There is a chilling scene early in the blockbuster horror flick "Paranormal Activity" where Katie walks into the kitchen in the morning and finds keys on the floor. We've all been in a similar situation. Our keys (or some other personal item) is not where it should be. And so we seek for an answer. What ... or who moved my keys?

Unfortunately for Katie, she was in a horror movie and so it turned out that an angry demon moved her keys. For most of us the cause is not quite so exotic or (shiver) malevolent. But we still ask the same question.

Note the form of this question: What ... or who moved my keys? It assumes a very basic set of options: either the cause of my keys moving is an agent cause or it is a non-agent cause. An agent cause is one that is produced by an agent (an agent being a substance of a rational nature which acts with intentions, ends or purposes so as to achieve those ends). Human beings are agents that produce agent causes. Katie's boyfriend Micah is an agent and he could have been the cause of her keys falling on the floor. (Sadly he wasn't.) The demon that is tormenting her in the film is another example of an agent that acts causally. So is Neil Diamond, perhaps some higher primates, and certainly God.

A non-agent cause is any cause that is not the result of the purposeful actions of an agent. Perhaps Katie placed the keys precariously perched on the edge of the counter and gravity took over. Ahh, gravity. One of the four basic forces and a classic example of a non-agent cause in the world.

So there we are. Katie is standing there in her kitchen, looking at her keys in the middle of the floor, and pondering that first basic question: what cause brought my keys to be where they are? Was it an agent cause or a non-agent cause?

By this point you're starting to look at your watch and impatiently grumbling: what is the point of this discourse?

So let's wrap this up. Atheists, agnostics and other skeptics often delight in pilloring religious belief by pointing out how allegedly arbitrary theistic views of the world are. "You believe in the Christian God, Father, Son and Spirit? Well why not believe in pixies living in the trees too? And how about the Great Pumpkin? Ho ho ho. Silly Christians!" Blah, blah blah.

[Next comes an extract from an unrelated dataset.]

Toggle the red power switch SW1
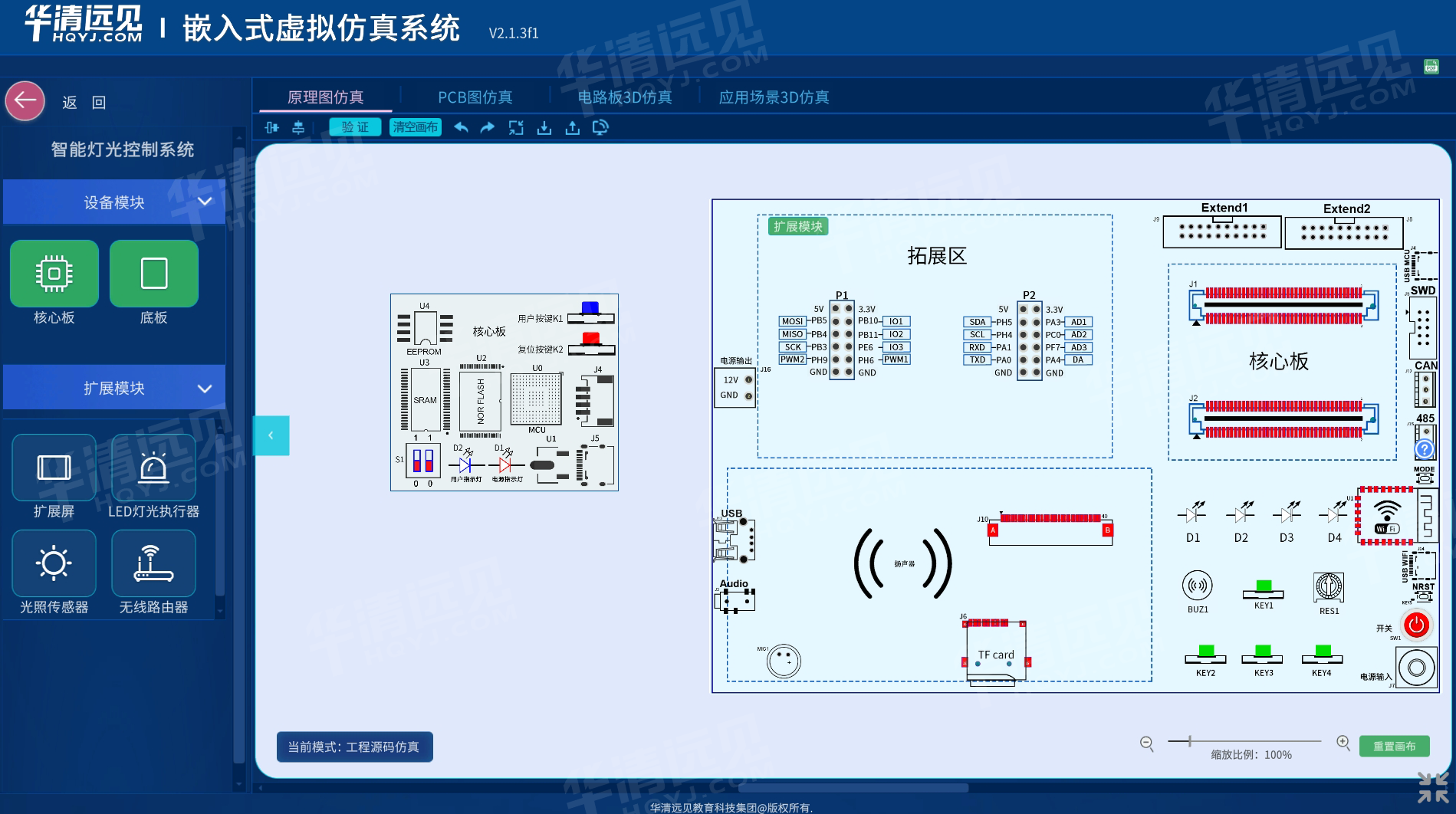1456x814 pixels. pos(1416,625)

Let's set aside the details of specific religious and non-religious belief systems for the moment. The essential question we must ask is this: is belief in God in principle arbitrary? Because if it is not, then that's a game changer.

And it is not. We can blow Katie's question up so that it no longer applies merely to a set of keys on the floor but to all that exists. And then we ask the same question: is the cause of all that exists an agent or a non-agent? In short, we ask of the universe what we ask of the keys: what or who? And there ain't nothin' arbitrary about that.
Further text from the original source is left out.